Жизнь – цепочка необратимостей. Она в принципе несимметрична. И этика, нравственная культура отношений старшего и младшего поколений не может быть симметричной и обратимой в принципе. Это хорошо понимают конфуцианцы. Это хорошо понимают дети в своих играх. Это хорошо понимают либералы, если только это касается вопросов собственности. Но в биоэтике они же доводят ситуацию до гротеска в духе страны водяных Акутагавы. И в этом, парадоксальным образом смыкаются с религиозным фундаментализмом. Доходит до ссылок на учение о карме. Причем, как обычно, без понимания сути дела. Ведь кармичность настолько наделяет личность ответственной за череду воплощений, что либеральные дискуссии об асимметричной этике выглядят просто комично.
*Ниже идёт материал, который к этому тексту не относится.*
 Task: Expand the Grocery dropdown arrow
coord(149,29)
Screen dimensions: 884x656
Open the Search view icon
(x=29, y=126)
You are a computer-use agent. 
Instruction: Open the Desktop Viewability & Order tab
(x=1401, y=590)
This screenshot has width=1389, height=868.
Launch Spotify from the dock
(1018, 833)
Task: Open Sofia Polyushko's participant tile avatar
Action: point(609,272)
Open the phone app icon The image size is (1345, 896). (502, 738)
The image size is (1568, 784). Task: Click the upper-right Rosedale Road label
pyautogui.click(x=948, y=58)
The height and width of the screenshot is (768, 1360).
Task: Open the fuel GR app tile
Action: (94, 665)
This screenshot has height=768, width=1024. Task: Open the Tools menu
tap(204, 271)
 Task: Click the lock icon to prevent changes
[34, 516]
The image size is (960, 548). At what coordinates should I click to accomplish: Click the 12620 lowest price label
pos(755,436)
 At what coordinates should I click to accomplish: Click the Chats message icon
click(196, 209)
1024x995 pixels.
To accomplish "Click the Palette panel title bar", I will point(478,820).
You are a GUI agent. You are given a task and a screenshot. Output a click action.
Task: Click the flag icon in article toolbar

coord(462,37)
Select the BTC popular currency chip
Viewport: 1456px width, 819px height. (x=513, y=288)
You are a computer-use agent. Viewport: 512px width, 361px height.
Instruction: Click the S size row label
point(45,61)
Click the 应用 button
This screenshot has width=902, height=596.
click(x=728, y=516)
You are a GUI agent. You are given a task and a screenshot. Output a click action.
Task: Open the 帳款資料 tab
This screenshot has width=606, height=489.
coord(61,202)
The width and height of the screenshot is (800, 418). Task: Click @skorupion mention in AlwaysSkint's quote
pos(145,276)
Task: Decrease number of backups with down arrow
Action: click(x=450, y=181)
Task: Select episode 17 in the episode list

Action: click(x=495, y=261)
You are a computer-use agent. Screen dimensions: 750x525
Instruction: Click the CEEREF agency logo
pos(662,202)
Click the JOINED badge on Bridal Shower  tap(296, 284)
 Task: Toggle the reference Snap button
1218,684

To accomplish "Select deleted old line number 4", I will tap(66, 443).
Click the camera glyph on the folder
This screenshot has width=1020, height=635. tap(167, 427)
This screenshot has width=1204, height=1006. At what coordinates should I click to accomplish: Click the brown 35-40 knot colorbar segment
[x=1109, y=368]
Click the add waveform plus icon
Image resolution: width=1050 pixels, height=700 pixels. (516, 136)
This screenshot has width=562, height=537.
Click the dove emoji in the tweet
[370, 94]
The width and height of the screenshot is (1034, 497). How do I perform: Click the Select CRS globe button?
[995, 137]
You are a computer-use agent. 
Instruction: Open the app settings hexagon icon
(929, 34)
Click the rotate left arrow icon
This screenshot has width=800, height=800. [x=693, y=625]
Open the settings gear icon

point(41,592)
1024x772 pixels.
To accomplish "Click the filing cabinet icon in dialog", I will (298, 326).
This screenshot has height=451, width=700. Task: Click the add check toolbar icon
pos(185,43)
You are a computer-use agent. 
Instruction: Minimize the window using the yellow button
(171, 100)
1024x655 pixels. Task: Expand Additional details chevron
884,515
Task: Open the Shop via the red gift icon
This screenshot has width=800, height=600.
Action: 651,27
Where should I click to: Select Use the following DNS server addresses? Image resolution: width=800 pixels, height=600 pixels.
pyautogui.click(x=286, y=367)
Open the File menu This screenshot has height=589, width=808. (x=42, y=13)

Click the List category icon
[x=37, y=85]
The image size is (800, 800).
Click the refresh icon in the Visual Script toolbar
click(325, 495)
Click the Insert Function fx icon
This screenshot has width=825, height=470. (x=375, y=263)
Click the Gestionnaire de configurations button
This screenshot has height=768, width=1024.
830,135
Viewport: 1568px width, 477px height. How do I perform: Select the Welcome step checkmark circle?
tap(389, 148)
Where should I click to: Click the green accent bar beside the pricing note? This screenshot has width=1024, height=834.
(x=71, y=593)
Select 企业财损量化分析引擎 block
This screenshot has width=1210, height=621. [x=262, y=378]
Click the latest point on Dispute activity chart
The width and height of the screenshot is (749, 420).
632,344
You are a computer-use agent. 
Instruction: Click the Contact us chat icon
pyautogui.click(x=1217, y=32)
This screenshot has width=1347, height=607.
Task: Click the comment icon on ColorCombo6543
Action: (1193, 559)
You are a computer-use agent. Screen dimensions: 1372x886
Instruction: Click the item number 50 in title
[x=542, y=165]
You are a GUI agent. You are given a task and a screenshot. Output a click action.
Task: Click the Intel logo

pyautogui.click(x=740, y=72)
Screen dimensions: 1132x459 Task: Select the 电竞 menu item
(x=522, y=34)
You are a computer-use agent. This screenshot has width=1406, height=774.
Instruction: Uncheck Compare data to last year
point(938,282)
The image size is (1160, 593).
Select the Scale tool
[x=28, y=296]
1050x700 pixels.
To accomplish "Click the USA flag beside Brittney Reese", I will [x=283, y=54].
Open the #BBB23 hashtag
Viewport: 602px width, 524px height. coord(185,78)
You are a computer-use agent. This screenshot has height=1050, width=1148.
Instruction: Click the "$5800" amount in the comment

Однако запреты на «инструментализацию эмбриона в чужих интересах», ограничения на вмешательство в геном на основе необходимости «защиты человеческих эмбрионов, … кто не может защитить себя и даже не может самостоятельно аргументировать необходимость такой защиты»42 – уже не комичны. Они лишают шансов родителей, а вместе с ними – и их детей.
Думается, что одной из причин этого является своеобразный сложившийся в современной цивилизации культ молодости и детства. Это смещение акцентов и приоритетов выражается не только в моде и маркетинговой политике, направленной на generation next, но в декларируемом праве молодого поколения на приоритетные права. Отсюда уже, действительно, один шаг до приоритетности права еще не родившихся. Герой известного сериала «Семнадцать мгновений весны» – легендарный и фольклорный Штирлиц, как известно, из всех людей любил только стариков и детей. Современные ультра – либералы идут еще дальше: из всех людей они любят еще не родившихся и уже умерших.
В этой связи более ответственным и перспективным, заслуживающим большего внимания, чем либеральные дискуссии по биоэтике, выглядит предложение некоторых российских политиков и социологов (А.В. Баранов, Л.С. Семашко) о внесении в Конституцию и избирательный закон поправки, увеличивающей число голосов у граждан, имеющих несовершеннолетних детей на число, соответствующее количеству детей. Тем самым могут быть учтены интересы как детей, так и их родителей. В этом случае дети виртуально получают возможность влиять на свое прошлое – не в дискуссиях дядей и тетей, которым любить ближнего тем легче, чем он дальше, а в решениях их родителей.
Правда, сам же Ю. Хабермас, походя, роняет слова, которые стоит привести полностью. «Почему бы человеку, пожав плечами и сказав самому себе "Ну и что?", просто не свыкнуться с тем фактом, что его создали другие люди? После всех нарциссических недугов, вызванных произведенным Коперником и Дарвином разрушением нашего геоцентрического и антропоцентрического представления о мире, третье децентрирование нашего образа мира – подчинение нашей плоти и жизни биомеханике – мы, возможно, переживем гораздо более спокойно»43.
Фактически за этими мудрыми словами – признание отмеченного нами ранее сдвига гуманитарной парадигмы в сторону постчеловечности и постчеловеческой персонологии. Дело не столько в биотехнологии, сколько в отрыве самосознания личности от телесной ее природы и вторичности последней от этого самосознания.